1.I 11. The Natural Method

1 min read · Chapter 110 of 142

The Natural Method.

It is a good thing to select your text and unfold precisely its meaning and its. context, and then to deduce from it certain natural lines of thought. But this is only one way. A descriptive sermon, an argumentative sermon, a poetical sermon, and a sermon of sentiment, have, severally, their own genius of form. I need not tell you that variety is, in the best sense of that term, the “ natural” method. In nature a few elements, by various permutations and combinations, produce infinite varieties, endless contrasts, and constant changes. Nature is always fresh, and never stales upon the taste.

Besides all this, every preacher will find that something is to be allowed for the way in which his own mind works.
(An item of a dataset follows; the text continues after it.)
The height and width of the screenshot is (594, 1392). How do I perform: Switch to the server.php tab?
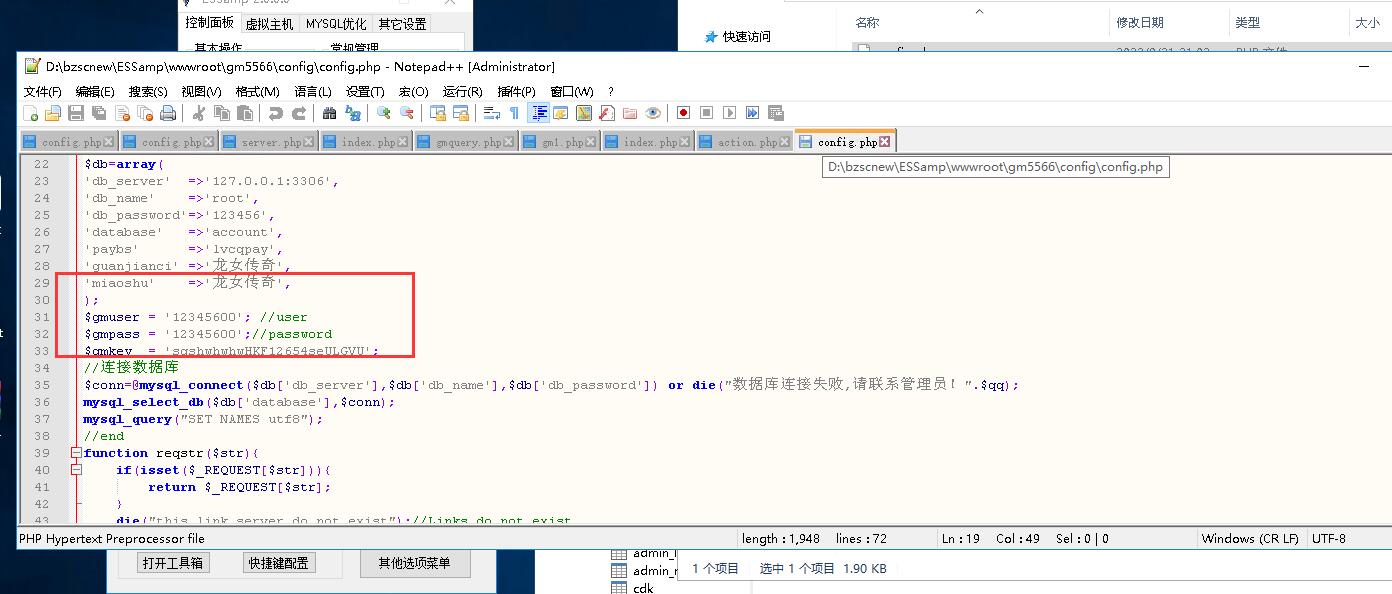click(264, 142)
A man naturally inclined to mysticism has his whole temperament arrayed against the anatomical method of sermonizing. The man of a dry intellectual nature, who sees all things cold, clear, and colourless, cannot imitate the man whose mind lives under an arch of perpetual rainbows. So then, because the plans of sermons must be affected by the nature of the truth itself, by the nature of the man himself, and, above all, by the ends sought in the sermon and the nature of the people to whom the sermon is addressed, you will perceive the absurdity of attempting any one method of laying out a sermon, and the wisdom of seeking endless diversity of method as well as of subject.